▸ Required action
Present the following data again exactly as it is shown.

▸ Stored data
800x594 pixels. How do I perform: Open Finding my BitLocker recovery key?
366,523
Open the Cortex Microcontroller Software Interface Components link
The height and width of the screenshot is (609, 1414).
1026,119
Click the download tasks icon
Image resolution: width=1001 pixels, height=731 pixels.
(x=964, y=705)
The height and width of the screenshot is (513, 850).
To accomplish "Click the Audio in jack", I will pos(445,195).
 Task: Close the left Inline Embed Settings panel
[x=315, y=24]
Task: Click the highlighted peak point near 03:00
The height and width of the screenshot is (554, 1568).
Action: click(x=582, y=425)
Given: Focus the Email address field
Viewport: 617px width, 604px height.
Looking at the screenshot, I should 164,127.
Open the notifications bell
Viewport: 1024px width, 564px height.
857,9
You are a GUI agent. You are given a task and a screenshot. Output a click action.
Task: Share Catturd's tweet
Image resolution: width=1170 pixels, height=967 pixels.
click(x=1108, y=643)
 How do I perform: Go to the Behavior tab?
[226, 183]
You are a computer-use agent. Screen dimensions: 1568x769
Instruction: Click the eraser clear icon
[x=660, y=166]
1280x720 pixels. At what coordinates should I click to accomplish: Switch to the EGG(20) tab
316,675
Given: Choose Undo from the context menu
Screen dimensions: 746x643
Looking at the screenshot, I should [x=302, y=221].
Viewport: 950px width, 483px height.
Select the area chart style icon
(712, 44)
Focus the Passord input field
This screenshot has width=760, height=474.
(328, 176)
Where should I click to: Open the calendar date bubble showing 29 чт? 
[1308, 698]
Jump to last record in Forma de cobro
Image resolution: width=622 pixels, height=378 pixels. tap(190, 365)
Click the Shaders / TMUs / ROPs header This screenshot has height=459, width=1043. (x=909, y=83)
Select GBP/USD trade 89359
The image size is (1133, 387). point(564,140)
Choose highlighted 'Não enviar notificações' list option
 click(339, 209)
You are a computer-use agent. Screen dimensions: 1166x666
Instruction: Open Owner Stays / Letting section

▸ Task result
800x594 pixels. How do I perform: Open Finding my BitLocker recovery key?
366,523
Open the Cortex Microcontroller Software Interface Components link
The height and width of the screenshot is (609, 1414).
1026,119
Click the download tasks icon
Image resolution: width=1001 pixels, height=731 pixels.
(x=964, y=705)
The height and width of the screenshot is (513, 850).
To accomplish "Click the Audio in jack", I will pos(445,195).
 Task: Close the left Inline Embed Settings panel
[x=315, y=24]
Task: Click the highlighted peak point near 03:00
The height and width of the screenshot is (554, 1568).
Action: click(x=582, y=425)
Given: Focus the Email address field
Viewport: 617px width, 604px height.
Looking at the screenshot, I should 164,127.
Open the notifications bell
Viewport: 1024px width, 564px height.
857,9
You are a GUI agent. You are given a task and a screenshot. Output a click action.
Task: Share Catturd's tweet
Image resolution: width=1170 pixels, height=967 pixels.
click(x=1108, y=643)
 How do I perform: Go to the Behavior tab?
[226, 183]
You are a computer-use agent. Screen dimensions: 1568x769
Instruction: Click the eraser clear icon
[x=660, y=166]
1280x720 pixels. At what coordinates should I click to accomplish: Switch to the EGG(20) tab
316,675
Given: Choose Undo from the context menu
Screen dimensions: 746x643
Looking at the screenshot, I should [x=302, y=221].
Viewport: 950px width, 483px height.
Select the area chart style icon
(712, 44)
Focus the Passord input field
This screenshot has width=760, height=474.
(328, 176)
Where should I click to: Open the calendar date bubble showing 29 чт? 
[1308, 698]
Jump to last record in Forma de cobro
Image resolution: width=622 pixels, height=378 pixels. tap(190, 365)
Click the Shaders / TMUs / ROPs header This screenshot has height=459, width=1043. (x=909, y=83)
Select GBP/USD trade 89359
The image size is (1133, 387). point(564,140)
Choose highlighted 'Não enviar notificações' list option
 click(339, 209)
You are a computer-use agent. Screen dimensions: 1166x666
Instruction: Open Owner Stays / Letting section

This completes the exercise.